Alex Dowsett (Movistar) approaches the finish line (Image credit: Fotoreporter Sirotti)

Alex Dowsett (Movistar Team) missed out on victory in a rainy Tour de Romandie prologue by just two seconds, with the honours going to surprise winner Fabio Felline (Trek Segafredo). However, until the final 250 meters the British time trial champion was within a whisker of the best time. He crossed the line in a time of 5:59 to take second place in the 4.8km race opener.

Dowsett (Movistar Team) thought that the stars had aligned when the weather began to clear up during the stage. The British time trial champion – the last of the 152 starters – had seen a number of rivals, including Chris Froome (Team Sky) and Richie Porte (BMC Racing) navigate the technical 4.8km course with their fingers on the brakes, and with drier roads it looked as though a win could be on the cards.

However, when the rain returned and Fabio Felline (Trek Segafredo) pulled out the time trial of his life Dowsett was left with second place as his consolation.

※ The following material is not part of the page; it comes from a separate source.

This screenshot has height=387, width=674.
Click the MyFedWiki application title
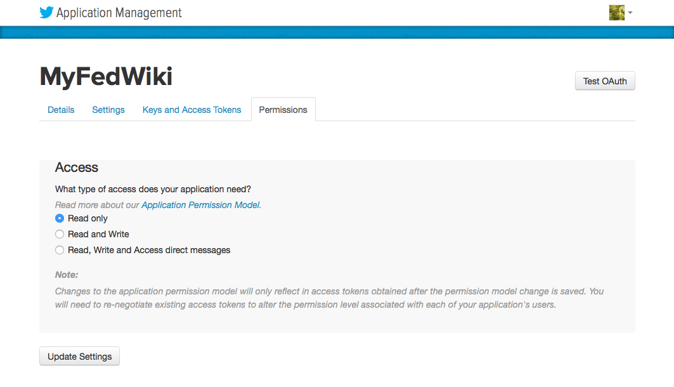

As he warmed down in the rain, surrounded by the silent Movistar mechanics and just the sound of the rain falling on the Movistar bus for company, Felline was soaking up the applause on the podium.

"It was good until the last corner," Dowsett told Cyclingnews as he flicked through his power data display during his warm-down.

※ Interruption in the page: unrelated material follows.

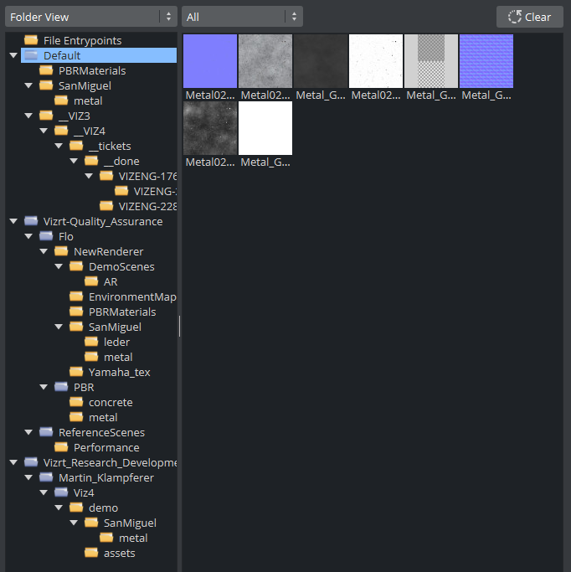Collapse the NewRenderer folder arrow
This screenshot has height=572, width=571.
pos(44,251)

"I went in a bit too quick and a bit too early. I had to jump on the brakes mid-corner. In the Commonwealth Games, I think I won it on the last corner and today it's what cost me. Two seconds to a sprinter in the last 250m… if I'd carried just a bit more speed I could have been there or thereabouts. You have to throw a bit of caution to the wind and I'm sure that everyone will come out of today thinking that they could have found a bit more speed on one corner, and I had mine."

Felline's impressive time caught everyone by surprise and even though he benefited from drier conditions than some, this performance has come after a spring campaign in which he has been a constant presence in major races. He held the thinnest of margins over Dowsett at the halfway time check, and the Movistar rider was unable to pull himself back on terms during the second half of the course.

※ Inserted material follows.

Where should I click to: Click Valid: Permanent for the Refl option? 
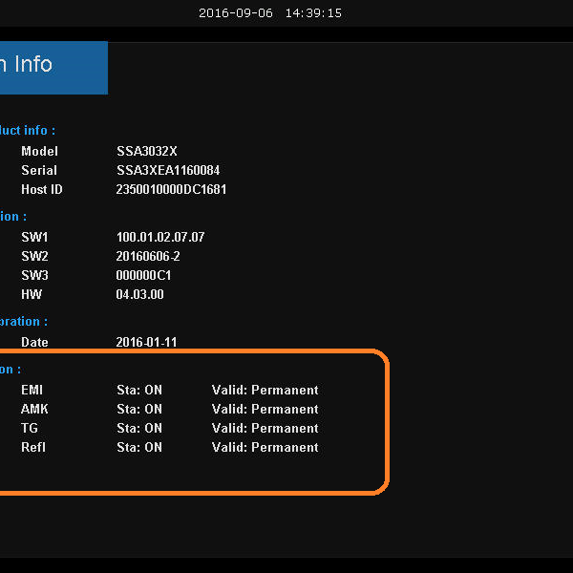[265, 447]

"Still, on the positive, I put away a few prologue specialists and time trial guys. Anything less than 6km and you have to think about the sprinters so hats off to Felline."

While the weather was undoubtedly a factor in the day's racing Dowsett shrugged his shoulders at the idea that the conditions had been the only factor in proceedings. If the roads had continued to dry out, who knows if the result would have been the difference.

"It was looking really good and I texted my dad about 90 minutes before my start telling him it was clearing up. Then ten minutes it started coming down. I had a drier run than some of the early guys but Tour de Suisse last year I had a bone dry run while some of the other GC guys had rain."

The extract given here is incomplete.